*Given problem 1*: Retype the part of the BabuDB thread that begins with the words containing "Since the in-memory" and ends with "logarithmic access times.".
---
> have you done any performance tests on BabuDB?
We did a couple of test runs in the past, in which we measured the
average duration of insertions and lookups. BabuDB showed a performance
of up to several hundreds of thousands of such operations per second.
However, it is necessary to enable asynchronous log appends to attain
good insertion rates.
> I am planning to build a database with several million entries, how
> much memory are the indexes using?
It mainly depends on the size of your entries. If you know the approx.
number of entries and the average key and value size, you can estimate
the size of your database. The overhead added by the index structures is
rather small.
> Are the store and access times logarithmic or constant (ish)?
Since the in-memory data structure consists of red-black trees and the
index file is essentially a sorted list of entries that allows binary
search, all insertions and lookups have logarithmic access times.
> Should i split y data into several databases, or can i keep just one
> for simplicity?
The number of databases doesn't matter. However, the size of a single
index is currently limited to approx. 2 GB, as the underlying index file
is mapped into a memory buffer as a whole, and offsets in the buffer are
internally represented by a signed 32bit integer. We might remove this
limitation in the future, by splitting up the index file into multiple ones.
---
*Given problem 2*: In the records below, swap "pixel" for "point" and write the records out again with nothing else changed. Leave the pictures out.

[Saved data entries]
---
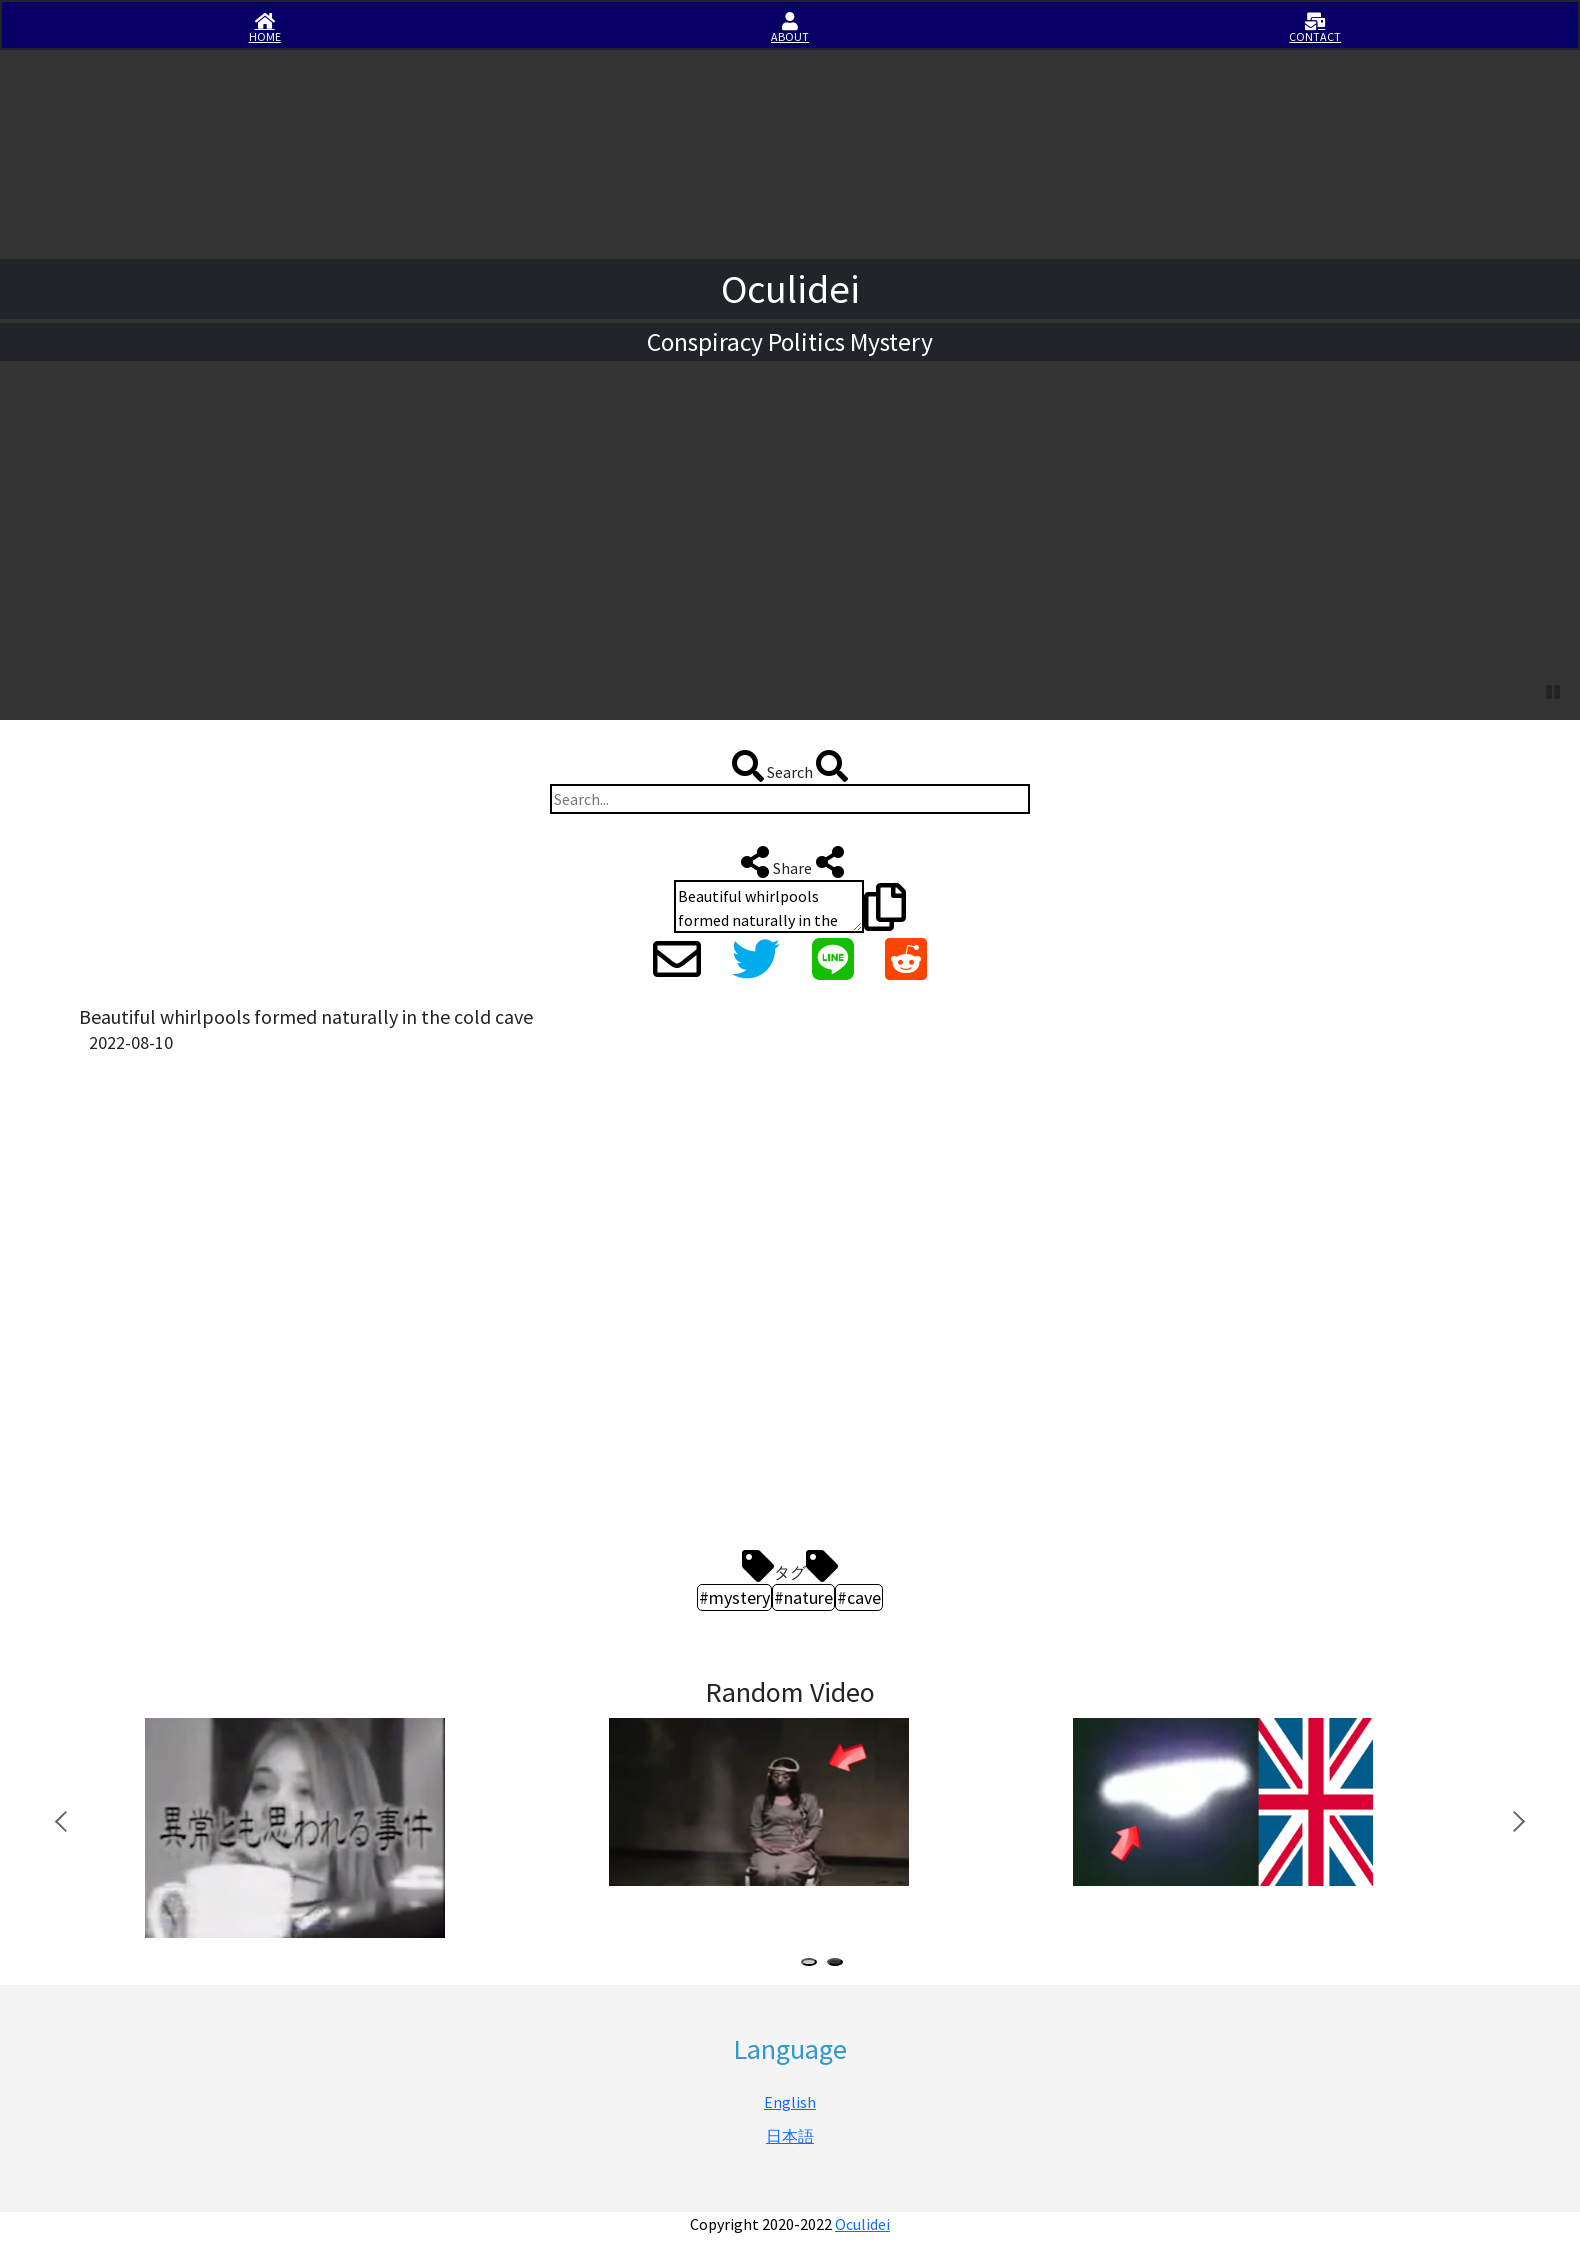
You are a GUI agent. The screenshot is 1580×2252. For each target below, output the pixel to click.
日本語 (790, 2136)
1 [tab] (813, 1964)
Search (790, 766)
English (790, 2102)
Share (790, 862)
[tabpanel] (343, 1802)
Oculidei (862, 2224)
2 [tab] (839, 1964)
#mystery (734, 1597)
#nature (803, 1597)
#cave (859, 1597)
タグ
---
*Solution 1*:
Since the in-memory data structure consists of red-black trees and the
index file is essentially a sorted list of entries that allows binary
search, all insertions and lookups have logarithmic access times.

*Solution 2*:
You are a GUI agent. The screenshot is 1580×2252. For each target below, output the point to click.
日本語 (790, 2136)
1 [tab] (813, 1964)
Search (790, 766)
English (790, 2102)
Share (790, 862)
[tabpanel] (343, 1802)
Oculidei (862, 2224)
2 [tab] (839, 1964)
#mystery (734, 1597)
#nature (803, 1597)
#cave (859, 1597)
タグ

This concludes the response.